Another bias in the article is its tendency to downplay Russia's role in the conflict. While acknowledging that Moscow has invaded Ukraine, the author suggests that this action is not dissimilar from what Western countries have done in other parts of the world. This comparison is misleading as it ignores key differences between Russia's actions in Ukraine and Western interventions elsewhere. For example, unlike Western powers, Russia has annexed Ukrainian territory and supported separatist movements within Ukraine.

The article also lacks evidence to support some of its claims. For instance, it suggests that many in the Global South hold a clear preference for ending the war even if it means Ukraine giving up territory. However, it does not provide any data or sources to back up this claim.

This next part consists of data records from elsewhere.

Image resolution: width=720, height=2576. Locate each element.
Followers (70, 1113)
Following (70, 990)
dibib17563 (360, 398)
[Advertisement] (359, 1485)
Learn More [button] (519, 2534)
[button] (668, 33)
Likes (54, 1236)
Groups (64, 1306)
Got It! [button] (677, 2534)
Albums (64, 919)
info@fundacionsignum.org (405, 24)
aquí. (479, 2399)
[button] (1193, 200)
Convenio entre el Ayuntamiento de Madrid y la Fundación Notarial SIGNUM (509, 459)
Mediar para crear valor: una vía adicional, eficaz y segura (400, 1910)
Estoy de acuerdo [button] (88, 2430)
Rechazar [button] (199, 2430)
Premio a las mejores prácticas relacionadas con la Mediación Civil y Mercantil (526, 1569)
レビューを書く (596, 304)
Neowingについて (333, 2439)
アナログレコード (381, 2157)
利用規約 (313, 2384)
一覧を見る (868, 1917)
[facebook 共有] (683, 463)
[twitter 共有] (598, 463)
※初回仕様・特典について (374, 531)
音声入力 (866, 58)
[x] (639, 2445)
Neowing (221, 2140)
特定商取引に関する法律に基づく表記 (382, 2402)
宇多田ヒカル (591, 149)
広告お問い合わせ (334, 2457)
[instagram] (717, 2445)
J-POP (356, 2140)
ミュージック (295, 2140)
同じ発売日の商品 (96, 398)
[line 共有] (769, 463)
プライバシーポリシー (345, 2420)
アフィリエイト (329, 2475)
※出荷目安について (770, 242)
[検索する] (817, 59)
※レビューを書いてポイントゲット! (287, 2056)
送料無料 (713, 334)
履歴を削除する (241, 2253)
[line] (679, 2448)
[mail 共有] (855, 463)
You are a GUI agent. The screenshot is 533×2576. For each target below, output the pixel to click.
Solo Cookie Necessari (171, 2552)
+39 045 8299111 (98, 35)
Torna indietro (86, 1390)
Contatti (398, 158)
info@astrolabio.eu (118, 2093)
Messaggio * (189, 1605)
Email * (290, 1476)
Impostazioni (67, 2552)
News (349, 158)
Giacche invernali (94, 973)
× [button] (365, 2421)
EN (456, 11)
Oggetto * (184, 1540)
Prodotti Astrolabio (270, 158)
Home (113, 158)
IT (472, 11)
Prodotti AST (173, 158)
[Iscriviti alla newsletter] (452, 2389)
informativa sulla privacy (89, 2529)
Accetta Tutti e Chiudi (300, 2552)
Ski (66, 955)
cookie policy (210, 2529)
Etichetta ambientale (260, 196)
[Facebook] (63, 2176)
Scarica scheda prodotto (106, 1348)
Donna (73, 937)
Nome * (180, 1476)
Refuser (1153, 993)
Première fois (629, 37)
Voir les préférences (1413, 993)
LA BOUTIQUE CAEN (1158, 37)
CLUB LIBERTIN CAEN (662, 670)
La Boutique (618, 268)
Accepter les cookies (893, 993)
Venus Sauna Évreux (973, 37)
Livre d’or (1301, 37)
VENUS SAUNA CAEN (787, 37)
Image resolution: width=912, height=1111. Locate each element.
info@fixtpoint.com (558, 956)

Moreover, while highlighting historical issues that impact how the conflict is perceived elsewhere, such as memories of colonialism, it fails to explore other factors such as ethnic tensions within Ukraine or geopolitical interests at play.

Finally, while acknowledging that millions are at risk of famine due to surging food prices caused by the conflict, there is no discussion of potential risks associated with supporting Russia's actions or how they might exacerbate global instability.

In conclusion, while providing an interesting perspective on attitudes towards the conflict in Ukraine, the article suffers from several biases and lacks a comprehensive analysis of the issue. It would benefit from a more nuanced approach that takes into account the diversity of views within the Global South and explores all relevant factors contributing to the conflict.